In our intellectual work as researchers, peer review is a routine and communal habit that typically goes unquestioned. We invite our research communities to intervene in how we shape research problems for investigation, in our choices about theories, methodologies and methods, in our research designs, in our findings, analyses and truth claims. Yet in learning, teaching and curriculum, peer review still occupies ambivalent status, despite an extensive scholarly literature and evidence of the practical and developmental benefits for staff.

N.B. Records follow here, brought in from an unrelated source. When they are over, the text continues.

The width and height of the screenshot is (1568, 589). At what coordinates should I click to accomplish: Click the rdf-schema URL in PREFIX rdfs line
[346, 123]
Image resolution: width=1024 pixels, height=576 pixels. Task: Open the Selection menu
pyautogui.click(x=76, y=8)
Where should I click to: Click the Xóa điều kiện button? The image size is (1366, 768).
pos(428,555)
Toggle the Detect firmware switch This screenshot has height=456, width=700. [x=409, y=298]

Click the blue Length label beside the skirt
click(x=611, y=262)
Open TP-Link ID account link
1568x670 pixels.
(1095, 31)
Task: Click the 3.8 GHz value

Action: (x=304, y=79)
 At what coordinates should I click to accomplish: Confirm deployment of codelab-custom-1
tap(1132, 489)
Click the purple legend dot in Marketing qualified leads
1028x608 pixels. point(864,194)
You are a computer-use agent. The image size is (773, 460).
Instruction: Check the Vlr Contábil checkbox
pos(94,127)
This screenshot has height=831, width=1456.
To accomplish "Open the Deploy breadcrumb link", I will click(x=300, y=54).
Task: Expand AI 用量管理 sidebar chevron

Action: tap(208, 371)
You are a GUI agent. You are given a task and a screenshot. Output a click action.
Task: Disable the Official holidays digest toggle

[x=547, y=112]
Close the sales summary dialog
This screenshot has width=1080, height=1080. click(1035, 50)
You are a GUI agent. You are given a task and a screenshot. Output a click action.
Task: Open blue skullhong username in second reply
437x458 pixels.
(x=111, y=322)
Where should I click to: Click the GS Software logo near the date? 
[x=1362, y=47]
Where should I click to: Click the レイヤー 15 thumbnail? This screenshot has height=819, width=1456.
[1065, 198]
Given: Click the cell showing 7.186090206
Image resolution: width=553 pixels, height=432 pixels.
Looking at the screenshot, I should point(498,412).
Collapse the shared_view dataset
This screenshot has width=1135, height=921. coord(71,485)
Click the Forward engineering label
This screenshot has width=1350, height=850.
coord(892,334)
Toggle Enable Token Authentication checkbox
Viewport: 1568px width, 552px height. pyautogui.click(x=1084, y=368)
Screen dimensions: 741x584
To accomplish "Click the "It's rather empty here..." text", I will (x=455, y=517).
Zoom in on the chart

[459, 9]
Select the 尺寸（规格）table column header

For instance, we know that peer review of teaching and curriculum – done collegially – can offer staff a fresh take on student engagement, can build confidence in the quality of a teacher’s educational judgement, and can provide additional evidence for promotion or a teaching award. However, challenges remain for universities. Many local initiatives start out as supportive conversations between colleagues but are then hard to scale or systematise. There can be anxiety about exposing our teaching ‘problems’ to colleagues. There are questions about who has the expertise to review, and then there is uncertainty about the potential for peer review judgements to circulate as metrics that punish staff rather than encourage a process of open, collaborative and communal inquiry.
For all these reasons, peer review of learning, teaching and curriculum requires good, sharp, and intelligent interrogation. We need to explore peer review models, test the evidence, hear about peoples’ experiences, come to grips with the practical and systems challenges, and understand the learning gains. In short, we need to apply our inquiring minds as researchers to the question of the peer review of learning, teaching and curriculum and what it might look like, and do for us, at Western! This will entail a broader approach to peer review than the traditional focus on teaching and the teacher in classroom settings. It will need to encompass practices such as the peer review of curriculum decision-making, resources and digital artefacts – such as flipped learning, educational design, and partnership pedagogies. It will involve us in conversation about benchmarking assessment criteria, standards and processes for moderation. And perhaps most radically, it will encourage us to consider how we might extend our curriculum partnership with students to teach them about, and involve them in, forms of peer review. All these practices can come alive under thoughtful and deliberative peer review.